W 33. minucie po raz kolejny świetnie zachował się hiszpański golkiper, który wykazał się dużym refleksem po strzale Jamesa Milnera. Piłka odbiła się jeszcze od słupka i ostatecznie wylądowała w rękach bramkarza Arsenalu. Trzy minuty później piłka ponownie trafiła w poprzeczkę, tym razem sprytnym uderzeniem popisał się Davies, który dostrzegł złe ustawienie Almunii, na szczęście Kanonierzy ponownie wyszli z tej opresji bez szwanku.
Po okresie przewagi Aston Villi, dość przypadkowo piłkę na osiemnastym metrze odzyskał Denilson, po czym wbiegł w pole karne i zmieścił futbolówkę między nogami interweniującego Friedela! Arsenal nieoczekiwanie wyszedł na prowadzenie!
W 42. minucie meczu Bacary Sagna popisał się fantastyczną interwencją, gdy przewrotką wybił piłkę po strzale Agbonlahora z linii brakowej. Chwilę później na boisku w miejsce kontuzjowanego Songa pojawił się Aaron Ramsey.
Do przerwy Kanonierzy utrzymali szczęśliwą jednobramkową przewagę.
Drugą połowę Arsenal rozpoczął od mocnego uderzenia, bowiem już w 49. minucie Abou Diaby podwyższył wynik meczu na 2-0. Francuz świetnie poradził sobie z Luke Youngiem, a następnie zagrał piłkę do Emmanuela Eboue, który odegrał ją Diaby'emu, a ten nie pomylił się w sytuacji sam na sam z bramkarzem gospodarzy.
Pięć minut później mogło być już 3-0, jednak najpierw w piłkę w dogodnej sytuacji nie trafili Diaby i Nasri, a następnie z najbliższej odległości futbolówkę w słupek posłał Robin van Persie. W 58. minucie meczu Eboue mógł zdobyć trzecią bramkę dla swojego zespołu, jednak jego strzał w polu karnym zablokował Curtis Davies.
W 62. minucie meczu ponownie świetnie zachował się Bacary Sagna, który cudem wygarnął piłkę spod nóg ustawionego na jedenastym metrze Agbonlahora.

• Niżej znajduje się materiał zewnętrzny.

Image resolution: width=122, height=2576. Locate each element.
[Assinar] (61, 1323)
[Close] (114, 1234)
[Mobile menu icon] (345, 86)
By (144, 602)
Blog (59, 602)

Minutę później William Gallas spóźnił się z interwencją i przewrócił w polu karnym Agbonlahora, a sędzia bez wahania wskazał na jedenasty metr. Do piłki podbiegł Gareth Barry i pewnie uderzył w prawy róg bramki golkipera Arsenalu.

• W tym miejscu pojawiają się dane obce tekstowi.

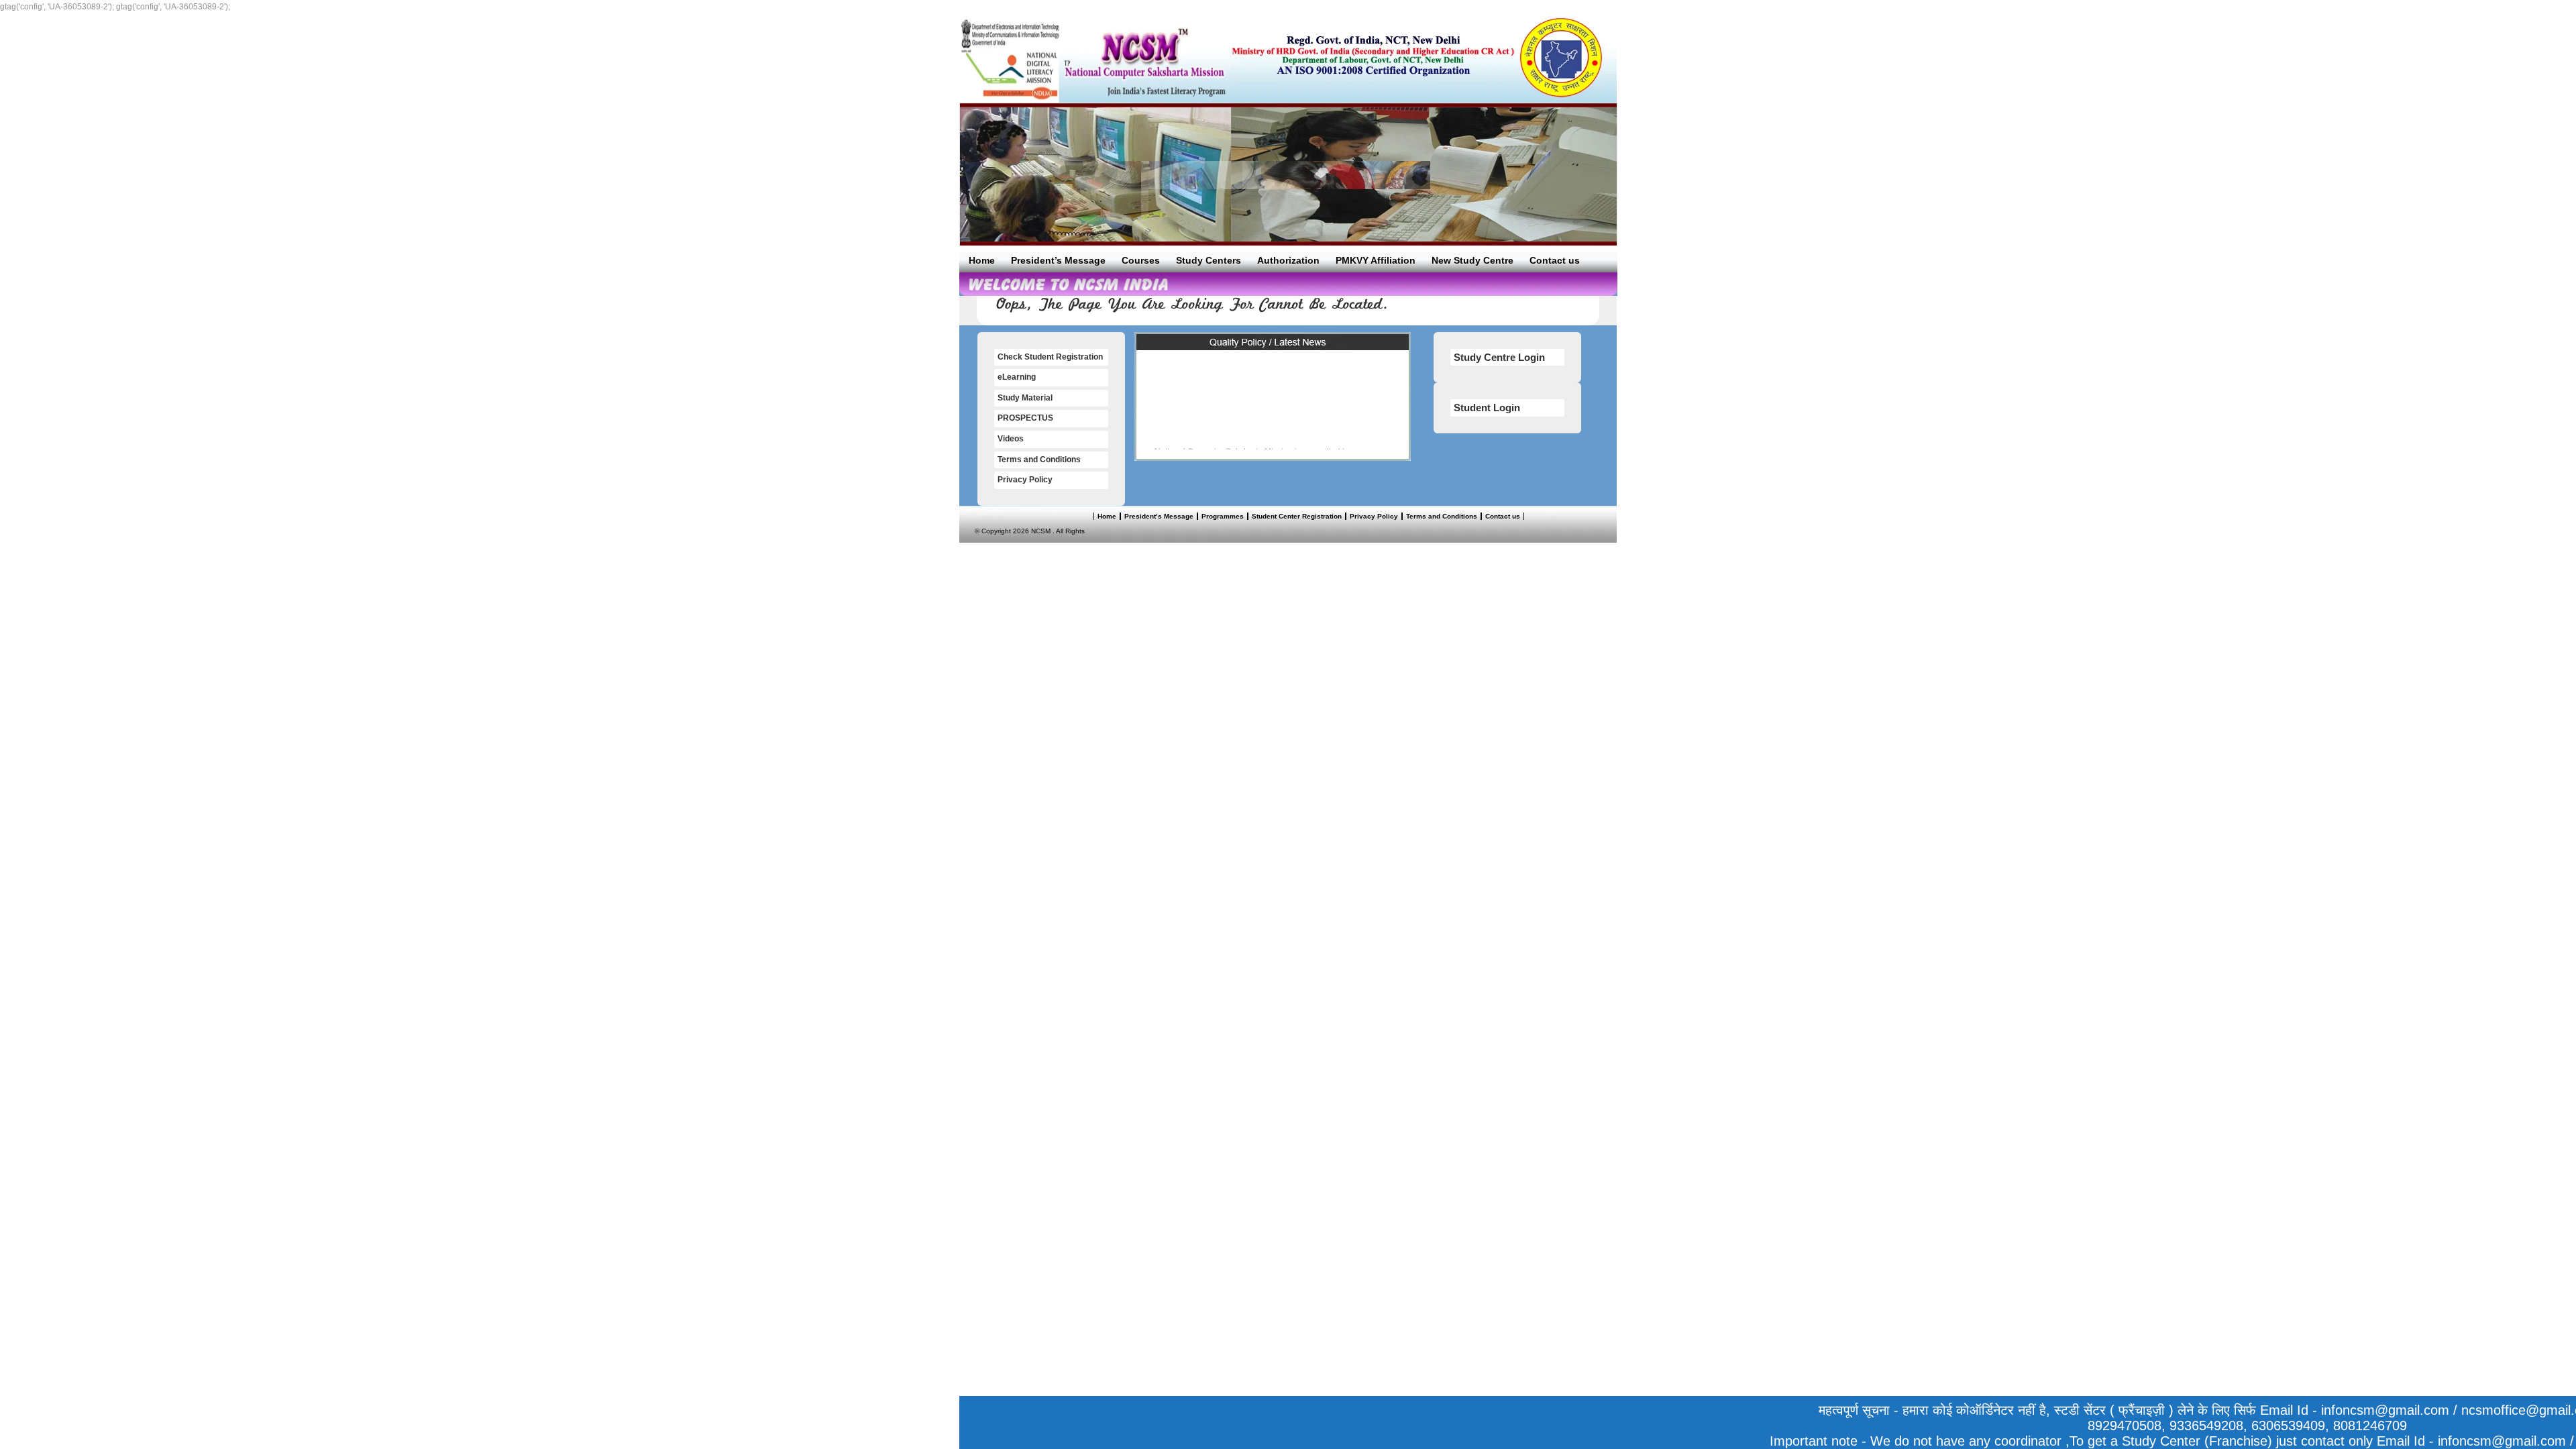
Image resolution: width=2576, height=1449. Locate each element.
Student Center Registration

Chwilę później doszło do drobnej sprzeczki pomiędzy Arsenem Wengerem a Martinem O'Neillem, którą w porę zakończył jednak sędzia techniczny meczu. W 77. minucie meczu ponownie gorąco zrobiło się na Villa Park, gdy doszło do przepychanki pomiędzy Robinem van Persiue a Reo-Cokerem, jednak Pan Lee Mason szybko interweniował, karząc obu piłkarzy żółtymi kartonikami.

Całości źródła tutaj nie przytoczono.